And the FTC is off with a slap on the wrist again
You may have some concerns about the security of two of Amazon’s most popular IoT products, Ring and Alexa, but apparently you weren’t concerned enough. Recent investigations by the US FTC have revealed some rather horrifying facts about what is done with recordings made by Amazon, as well as a complete lack of any of the security protocols you probably thought were being followed.
Instead, it appears that your Ring recordings, which are unencrypted on Amazon’s servers, have been treated like YouTube videos and shared among employees.

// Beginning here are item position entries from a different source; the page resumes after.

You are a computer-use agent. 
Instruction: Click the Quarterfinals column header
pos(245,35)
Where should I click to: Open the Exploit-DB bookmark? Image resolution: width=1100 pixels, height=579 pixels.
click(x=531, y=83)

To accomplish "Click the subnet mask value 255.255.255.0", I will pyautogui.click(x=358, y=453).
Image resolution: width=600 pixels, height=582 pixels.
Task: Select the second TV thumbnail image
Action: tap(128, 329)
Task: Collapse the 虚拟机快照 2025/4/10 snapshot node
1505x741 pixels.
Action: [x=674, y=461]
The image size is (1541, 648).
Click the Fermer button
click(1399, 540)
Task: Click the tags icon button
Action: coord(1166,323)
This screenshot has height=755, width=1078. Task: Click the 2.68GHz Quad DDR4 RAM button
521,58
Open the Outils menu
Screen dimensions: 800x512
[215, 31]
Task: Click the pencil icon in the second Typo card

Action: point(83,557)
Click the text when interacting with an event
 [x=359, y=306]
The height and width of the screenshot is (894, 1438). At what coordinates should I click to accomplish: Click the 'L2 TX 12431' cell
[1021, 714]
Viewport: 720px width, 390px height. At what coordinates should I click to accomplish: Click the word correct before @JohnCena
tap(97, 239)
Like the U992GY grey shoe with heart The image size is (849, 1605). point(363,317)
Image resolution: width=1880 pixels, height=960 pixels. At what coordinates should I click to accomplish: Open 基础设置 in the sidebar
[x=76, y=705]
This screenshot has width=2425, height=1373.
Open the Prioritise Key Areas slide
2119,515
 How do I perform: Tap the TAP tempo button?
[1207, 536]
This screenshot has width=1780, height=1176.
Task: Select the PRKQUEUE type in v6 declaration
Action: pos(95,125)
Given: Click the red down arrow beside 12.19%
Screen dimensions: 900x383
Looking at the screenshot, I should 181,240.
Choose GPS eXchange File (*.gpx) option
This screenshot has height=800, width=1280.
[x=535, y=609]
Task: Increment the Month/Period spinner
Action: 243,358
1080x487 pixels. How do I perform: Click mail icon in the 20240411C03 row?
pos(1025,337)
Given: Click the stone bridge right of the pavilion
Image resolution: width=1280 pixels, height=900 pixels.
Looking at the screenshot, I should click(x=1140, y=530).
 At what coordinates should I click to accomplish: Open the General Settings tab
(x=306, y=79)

Anyone who works with Ring can access any archived video to watch and share with employees, and yes, that definitely includes recordings from inside users’ homes and not just the doorbell. Even when some employees reported rather horrific videos being traded, management informed them that this was perfectly acceptable behavior and requested that they offer appropriate support.
As for Alexa, well, everything you’ve said around is preserved, including recordings of children. There was no retention policy to delete recordings after a certain amount of time, and they were even used to train Alexa to improve her language recognition skills without thinking about the content. While parents could contact Amazon to specifically request that their children’s recordings be deleted, the FTC has seen numerous instances where recordings were deleted from certain databases only after a request was made, while still held in others.
The total fines imposed were US$30.8 million, which The Register points out is less than a single day of profit for Amazon. Amazon also doesn’t admit to any wrongdoing, but was happy to throw some loose change at the FTC to make the complaints go away.